Traxler was born in Tábor, Bohemia, then a part of Austria-Hungary.[5] He began his musical training at the early age at the Music Institute in Tábor. As a high school student he joined his brother's dance orchestra called „The Red Ace Players“. Following his graduation at local gymnasium he began studying law but didn't finish his studies and from 1935 he devoted himself solely to music.
From 1935 to 1937, Traxler performed and recorded as a member of the Gramoklub Orchestra in Prague.[6] Two of his compositions—Feelin´ Low and Short Story—were included in the series of recordings that were made in 1936 for the popular Czechoslovak label Ultraphon. His foxtrot A Little Rhythm became the theme song of the orchestra.[7] In 1937 he became a member of the Society for the Protection of the Rights of Music Authors and Publishers (in Czech: Ochranný svaz autorský (OSA)).
His brief collaboration with Jaroslav Ježek and his Swing Band began in 1938. Traxler wrote four promising jazz compositions for Ježek's band, two of which (Full Moon´s Music and Noisy Serenade) were recorded for Ultraphon. The other compositions (Roaring in F and Blues) Ježek performed in 1938 at the Prague Radio. The scores for the songs were lost. The collaboration between them was interrupted in January 1939, as Jaroslav Ježek was forced to emigrate to the United States when Nazis took up the power in the Czechoslovakia.[6]
In the late 1930s, Traxler has co-worked with the ensembles Blue Music (1938–1939) and Elit Club (1942).
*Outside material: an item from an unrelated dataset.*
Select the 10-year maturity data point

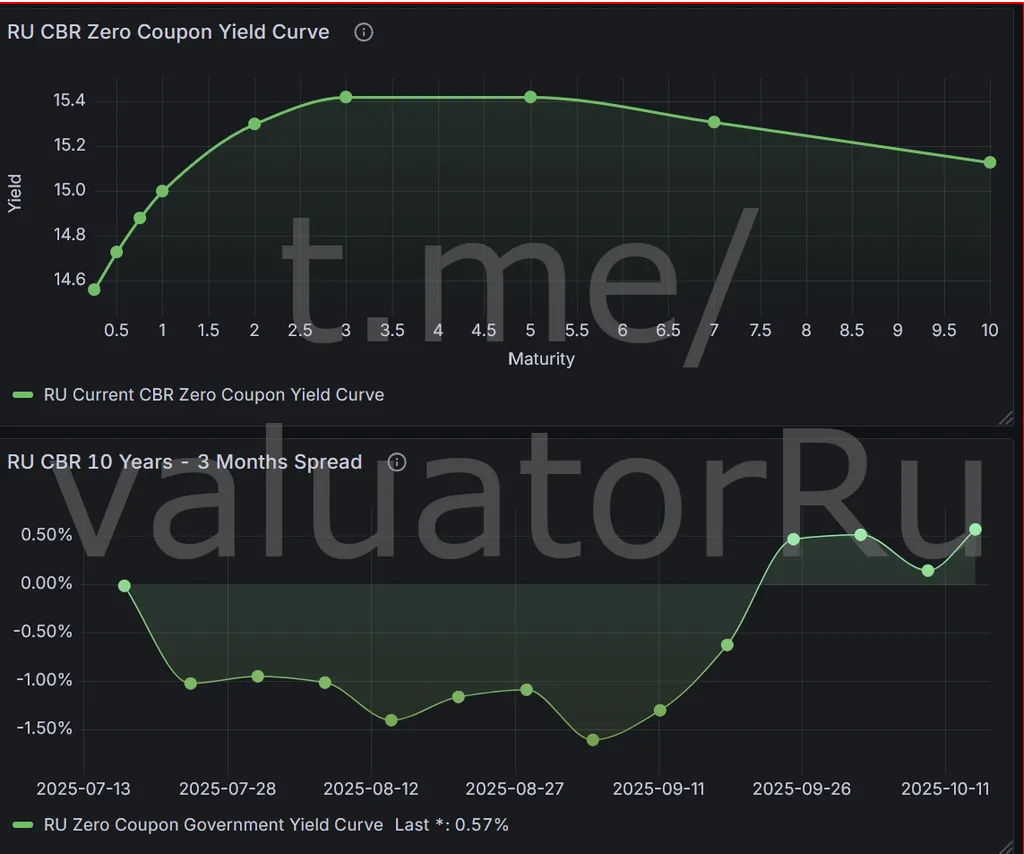(x=990, y=162)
Additionally, he was engaged as a composer of modern dance music at the Prague's publishing house Mojmír Urbánek. In 1939 he has signed a five year contract with a prominent publishing house led by singer and bandleader R. A. Dvorský. As a member of the R. A. Dvorský Orchestra, Traxler performed at the major stages in Bohemia and Moravia. He also took up the post of the arranger, lyricist, translator and host of the concert and radio performances of the orchestra. In 1948 he came back to Urbánek, however, his new five-year contract ended prematurely because of nationalization of the private property by the Czechoslovak communist régime in 1948. At the same time, he joined the Karel Vlach Orchestra.[8]
In 1949, a year after communist coup d'état, Traxler composed music for the comedy play Moje žena Penelopa (My Wife Penelope). The performance of the play was banned by communists immediately after the premiére as "politically undesirable".[8] The same year, he decided to flee the country.[5]
Following a short stay in West Germany, Traxler went to Canada in 1950.[5] In the different conditions of his new home, he gradually ended up finding fulfilment as a composer and arranger.[8] He has settled in Montreal and worked as a drafter[8] in the company Canadair Ltd. Traxler published his memoires "Já nic, já muzikant" (Don't Blame Me, I'm Just a Musician, 1982) in the Czech Canadian exile publishing house Sixty-Eight Publishers, led by Josef Škvorecký.[5] In 2008, the Edmonton chapter of the Czechoslovak Society of Arts and Sciences (SVU) arranged for publication of Traxler's second book "Já nic, já muzikant na penzi" (subtitled "Literary etudes of the jazz mohican"). The book contains Traxler's witty writing, verses, song texts, aphorisms, short stories and other literary forms witnessing the inextinguishable creativity of his mind until the last years of his life. In 2009, Czech musician Ondřej Havelka made a documentary Poslední mohykán (The Last of the Mohicans), mapping the life story of Jiří Traxler.[9] Jiří Traxler died in Edmonton on August 7, 2011 at the age of 99.[3]

Works

During his career in the Czechoslovakia, Traxler's output counts around 120 titles released on vinyl records or printed. The total number of his compositions is around 200.

Film music

  • Eva tropí hlouposti (1938) - the first Czech „crazy comedy“, music together with Kamil Běhounek.
  • Za tichých nocí (In the Quiet Nights, 1941) - jazz arrangements for three compositions by Rudolf Friml.
  • Sobota (Saturday, 1944) - music and lyrics, together with J. Stelibský.

Stage music

  • Hledá se zlato - student work, music a lyrics.
  • Tak jako v nebi (1947) - musical, together with Petr Kareš.
  • Moje žena Penelopa (1949) - Polish comedy, the successful performance was subsequently banned by communists.

Songs

  • Hádej, hádej
  • Jedu nocí
  • Soumrak
  • Padají hvězdy z nebe
  • Bloudění v rytmu
  • Nám to nevadí
  • Bílé mraky

Recordings

  • Hold Jiřímu Traxlerovi, CD (FR0167-2)[10]
  • Kamil Běhounek, Jiří Traxler - Swing Time, CD[11]

Awards

  • Masaryk Prize (2006) - awarded by Czech and Slovak Association of Canada (České a slovenské sdružení v Kanadě) to the notable personalities of Czech origin living abroad.
  • 2009 - Award for the "Contribution to the Czech music" by the Society for the Protection of the Rights of Music Authors and Publishers (Ochranný svaz autorský (OSA))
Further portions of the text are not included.